Japans Kaiser schweigt zur Katastrophe
Tokio Tag vier nach der Katastrophe im Norden Japans.
rp.online.de, von Britta Krauss, 16.03.2011
Während Premierminister Naoto Kan die Bevölkerung zur Geschlossenheit aufruft und sein Kabinettssekretär Yukio Edano die Menschen fast rund um die Uhr mit Informationen versorgt, ist von einer Person in der Öffentlichkeit bislang noch nichts zu sehen: dem Tenno.
Der japanische Kaiser Akihito (77) hat sich bislang weder selbst geäussert noch das Katastrophengebiet besucht. Lediglich das Kaiserliche Hofamt meldete sich zu Wort und verkündete, dass man sich an den Stromsparmassnahmen beteilige – und dass man die jedes Jahr zum Kirschblütenfest geplante grosse Gartenparty diesmal abgesagt habe.

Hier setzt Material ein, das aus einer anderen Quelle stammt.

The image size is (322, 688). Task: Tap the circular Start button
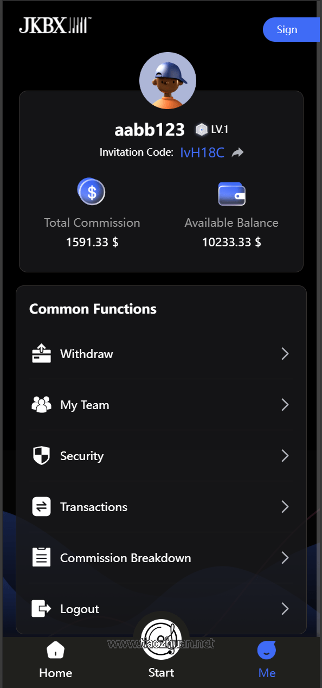point(161,640)
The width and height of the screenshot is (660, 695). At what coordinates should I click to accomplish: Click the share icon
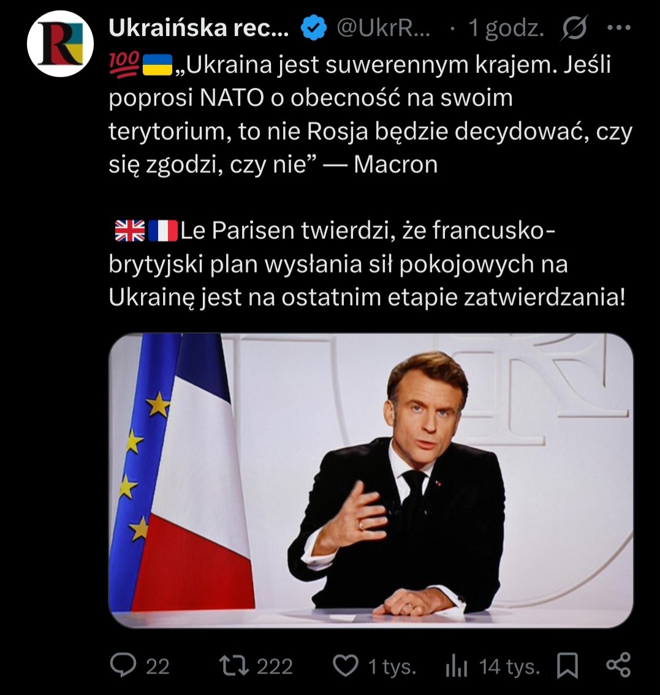click(617, 666)
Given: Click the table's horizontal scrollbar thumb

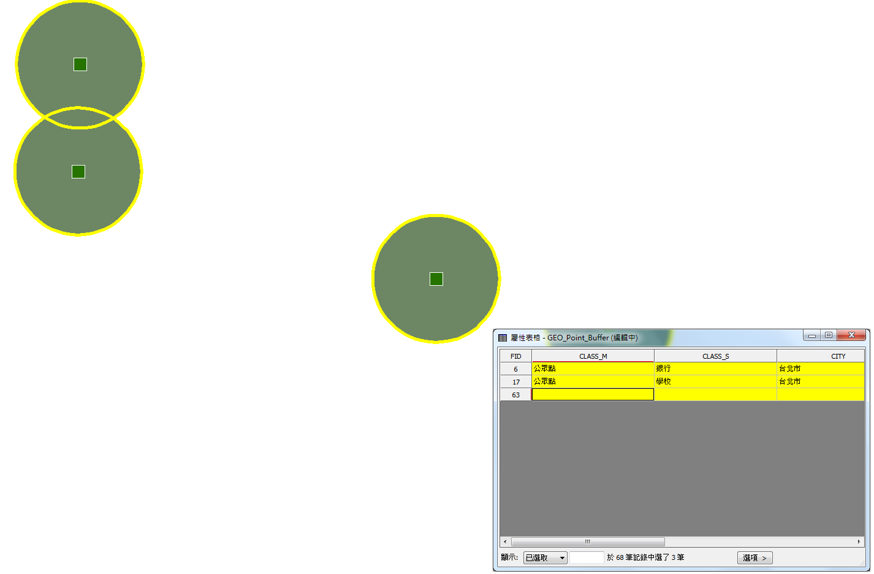Looking at the screenshot, I should tap(588, 542).
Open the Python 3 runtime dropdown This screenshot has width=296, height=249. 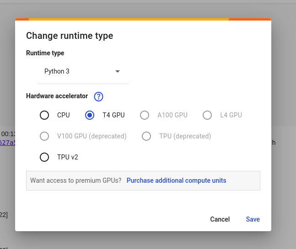[x=82, y=72]
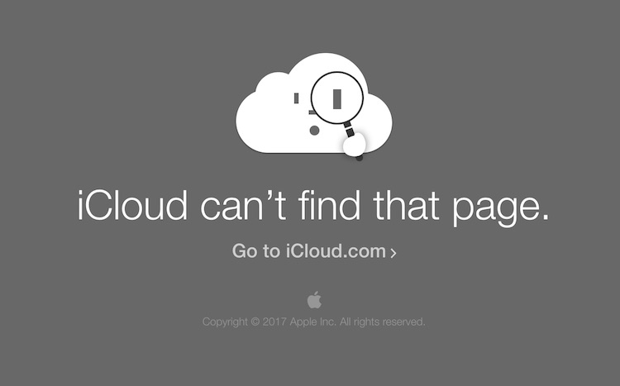Click the striped magnifier handle neck
Screen dimensions: 620x386
(348, 130)
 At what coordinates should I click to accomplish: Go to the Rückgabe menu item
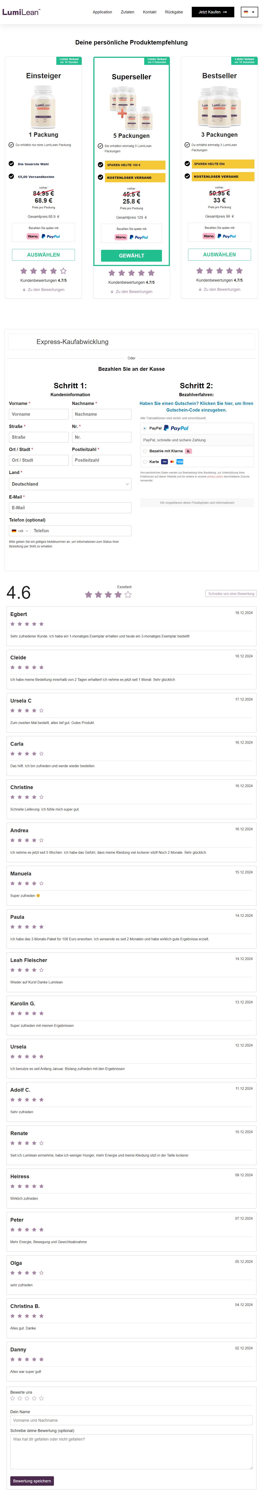[x=174, y=12]
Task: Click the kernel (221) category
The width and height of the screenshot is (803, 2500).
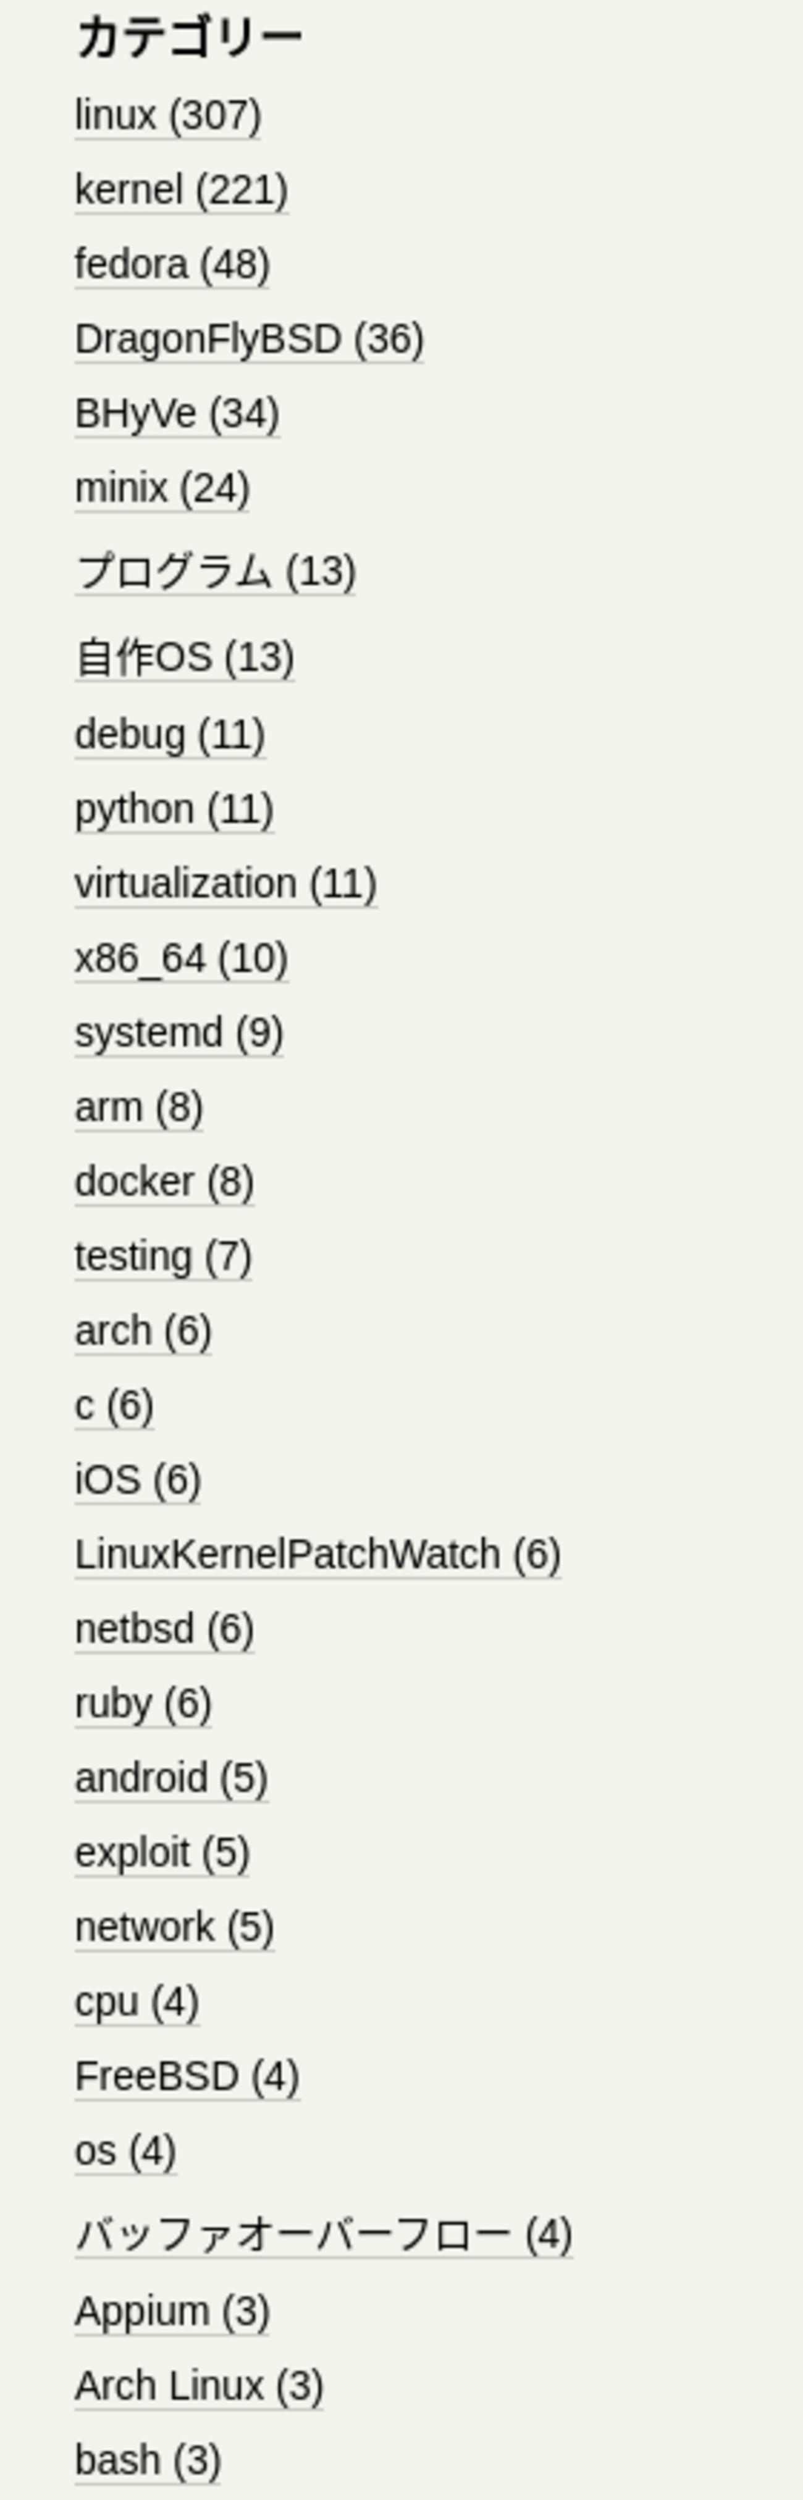Action: [181, 190]
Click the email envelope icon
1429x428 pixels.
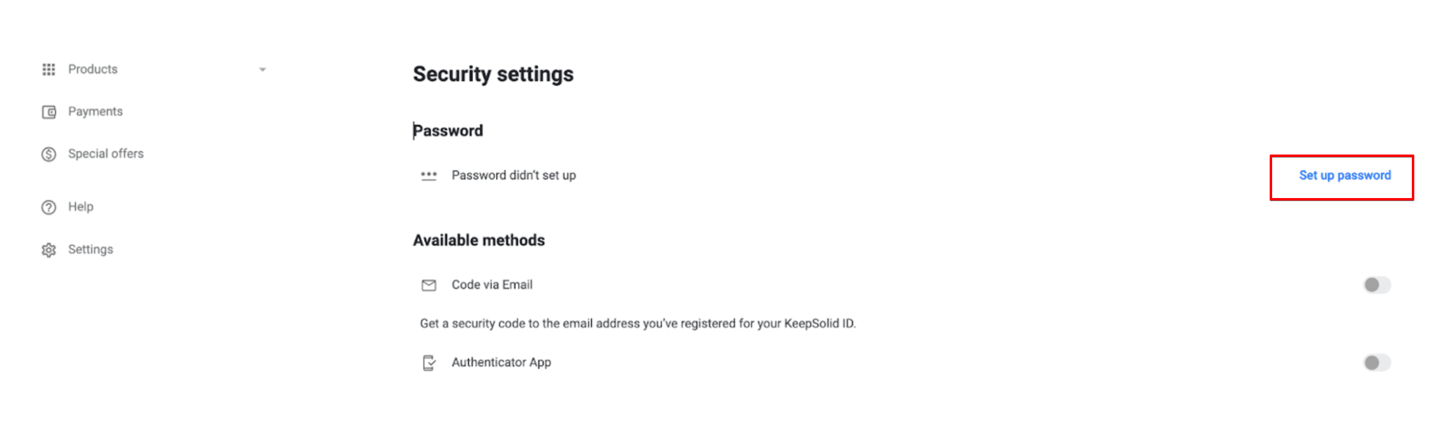pyautogui.click(x=428, y=285)
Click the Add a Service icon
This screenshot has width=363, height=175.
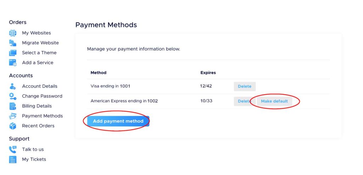13,63
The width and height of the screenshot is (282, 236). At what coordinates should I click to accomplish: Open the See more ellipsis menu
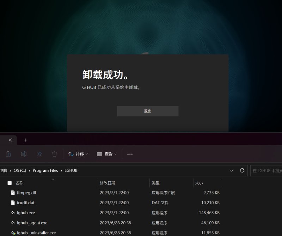130,154
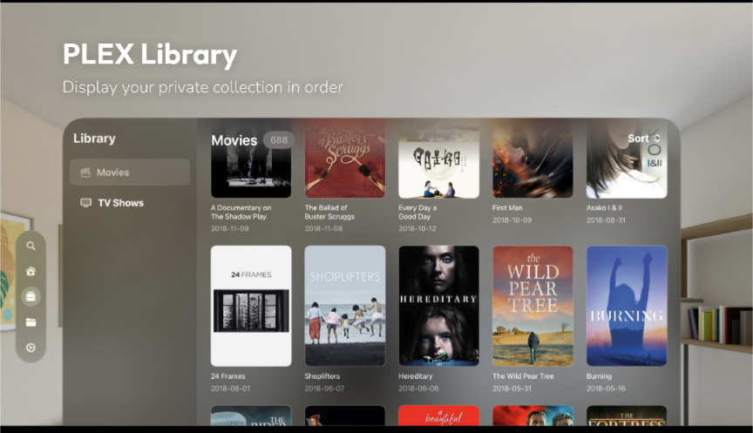The width and height of the screenshot is (753, 433).
Task: Open Every Day a Good Day poster
Action: [x=439, y=159]
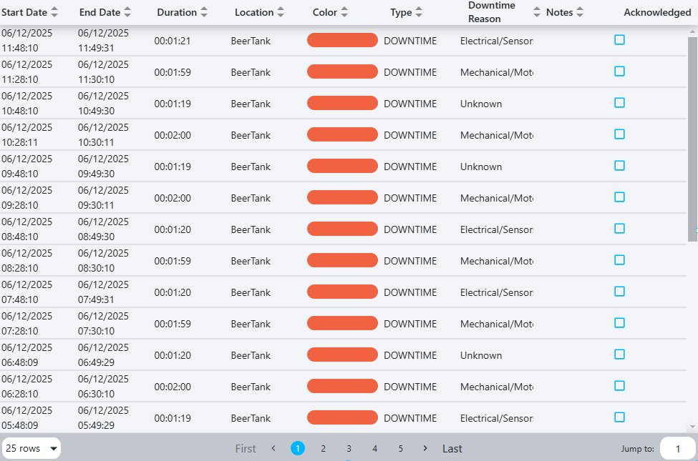Open the 25 rows per page dropdown

[x=31, y=448]
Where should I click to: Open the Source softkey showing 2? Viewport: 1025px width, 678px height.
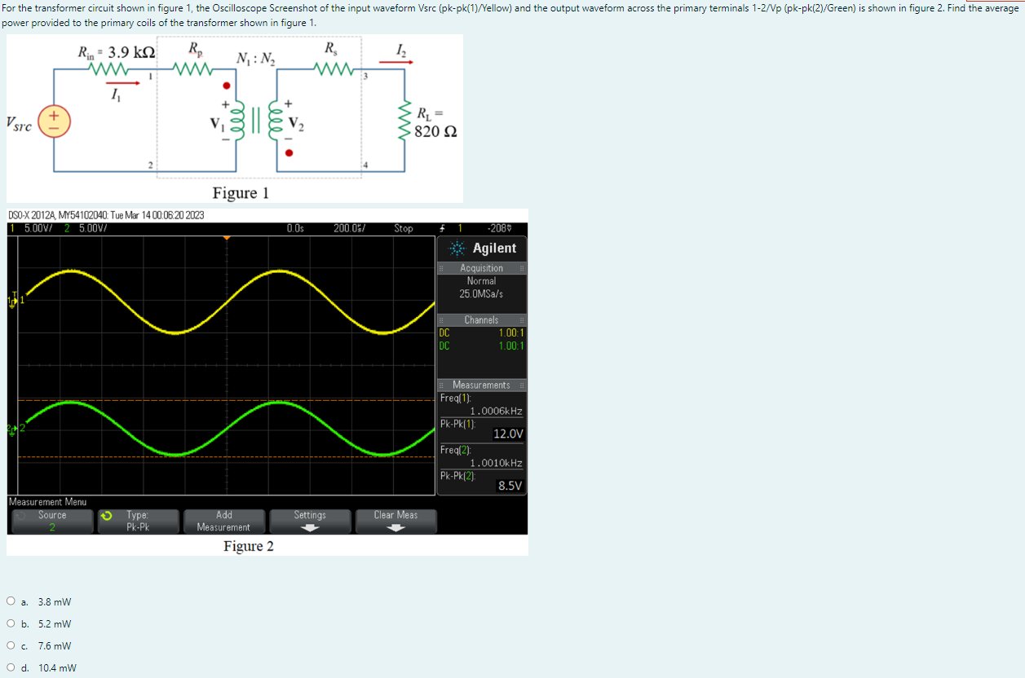click(51, 520)
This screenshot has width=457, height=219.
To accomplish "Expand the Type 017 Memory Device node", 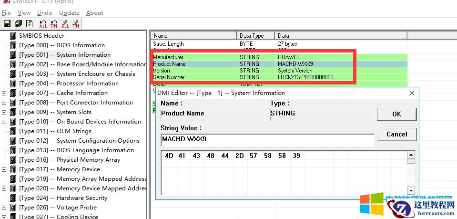I will tap(4, 169).
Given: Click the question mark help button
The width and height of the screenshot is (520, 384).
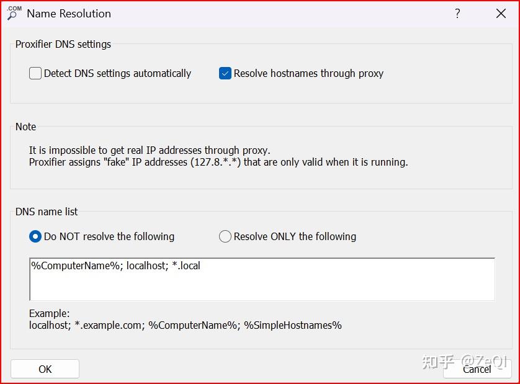Looking at the screenshot, I should coord(457,14).
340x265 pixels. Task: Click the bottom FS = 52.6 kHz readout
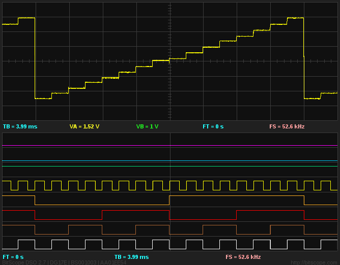tap(243, 257)
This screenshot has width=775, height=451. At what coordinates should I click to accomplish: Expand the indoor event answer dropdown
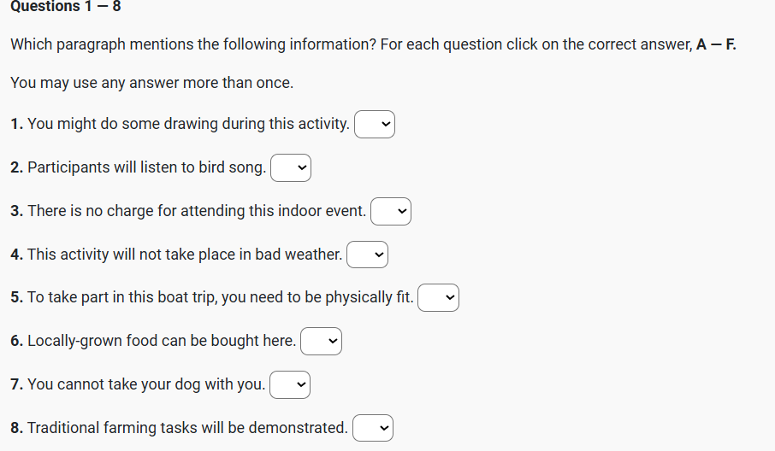(391, 211)
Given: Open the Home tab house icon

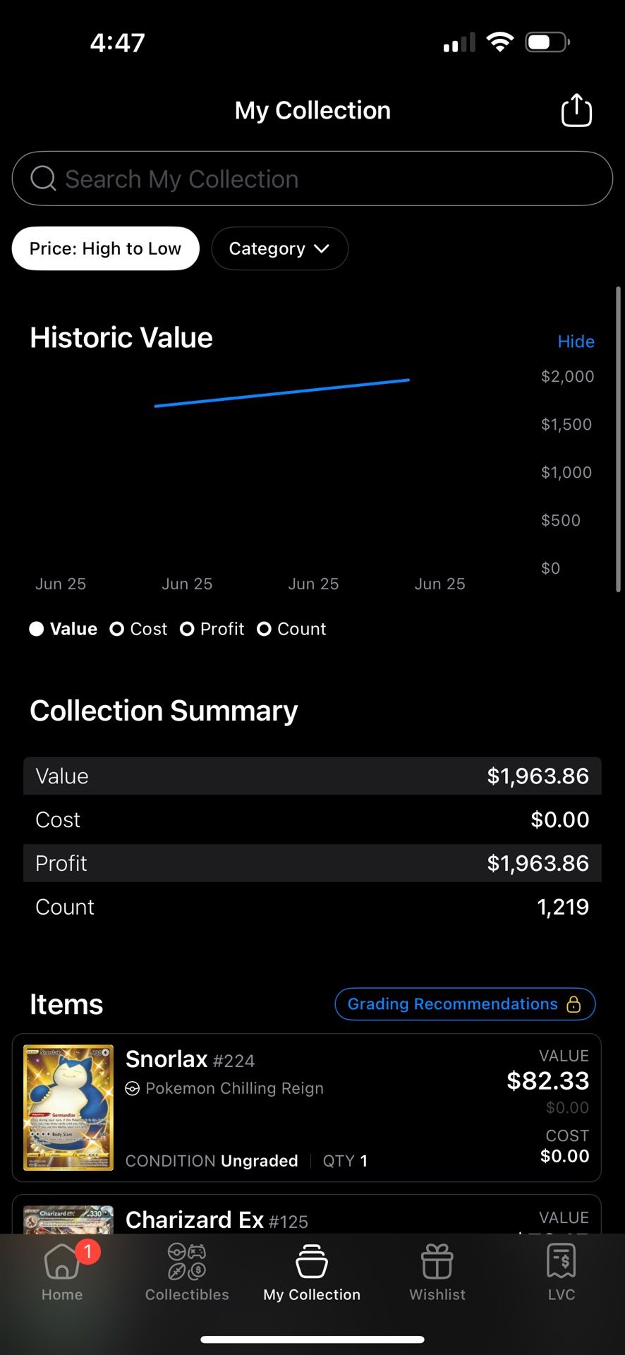Looking at the screenshot, I should coord(62,1261).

“Der Tenno wird in die Katastrophengebiete reisen”, ist sich der Japan-Historiker Peter Pantzer von der Universität Bonn sicher. Aber wie in Kobe nicht sofort, sondern vermutlich erst nach einer Woche: “Und zwar dann, wenn er sich sicher sein kann, dass er den Aufräumarbeiten nicht im Weg steht. Die Hilfe von Soldaten und anderen Organisationen ist effektiver, als wenn ein Tenno über die Trümmer steigt.” Zudem würde das strenge Protokoll eines solchen Besuches nur stören, statt die Leute aufzubauen. Diese Zurückhaltung mag im Ausland für Verwunderung sorgen, in Japan jedoch nicht. Man ist daran gewöhnt, den Kaiser und seine (ehemals bürgerliche) Gattin Michiko selten zu Gesicht zu bekommen. Sich in den Vordergrund zu drängen, ist nicht des Kaisers Art – “auch wenn es ihn wahrscheinlich drängt, zu den notleidenden Menschen zu fahren”, sagt Peter Pantzer. Gleichgültig sei ihm die Situation nicht: “Natürlich leidet er mit seinen Landsleuten, er ist mit Leib und Seele Japaner.”
Grundsätzlich nimmt der japanische Kaiser, dessen Hauptfunktion heute nur noch zeremonieller Natur ist, zu innenpolitischen Themen nie Stellung. Lediglich zu öffentlichen Anlässen wie Staatsbesuchen äussert er sich. Und dann auch nie frei, sondern immer vom Papier abgelesen.
“Davon weicht er nie auch nur ein Wort ab”, sagt Peter Pantzer, der den Kaiser vor mehr als zehn Jahren in Bonn und Düsseldorf schon einmal persönlich kennengelernt hat. Der genaue Wortlaut werde in Zusammenarbeit von Kaiserlichem Hofamt und dem Auswärtigen Amt festgelegt und vom Premierminister abgesegnet.
Umso mehr Bedeutung haben seine Ansprachen, wie etwa die in China vor rund 20 Jahren, in der er sich für Japans Taten im Zweiten Weltkrieg entschuldigte. In besonderer Erinnerung ist auch die Bekanntgabe der Kapitulation Japans durch Akihitos Vater Hirohito im Jahr 1945. Damals hörten die Japaner im Radio zum ersten Mal die Stimme ihres Kaisers.
Auch die Möglichkeit, den Palast des Kaisers im Herzen Tokios zu bestaunen, bekommt die Bevölkerung nur zwei Mal im Jahr. Am Neujahrstag und am kaiserlichen Geburtstag, dem 23. Dezember, öffnet er seine Pforten.
Akihito, der seit 1989 auf dem Chrysanthemen-Thron sitzt und der erste Kaiser mit Studienabschluss ist, ist bei den Japanern äusserst beliebt. Bei seinen wohlplatzierten Auftritten im ganzen Land gibt er sich bescheiden, volksnah – nicht gottgleich, wie es seine überlieferte direkte Abstammung von der Sonnengottheit Amaterasu erlauben würde.
Des Kaisers Auftritt hat folglich immer grosse Bedeutung. Wenn er also in naher Zukunft vor die Kameras tritt, dann werden die Japaner genau hinschauen. Und für seine Zurückhaltung dankbar sein.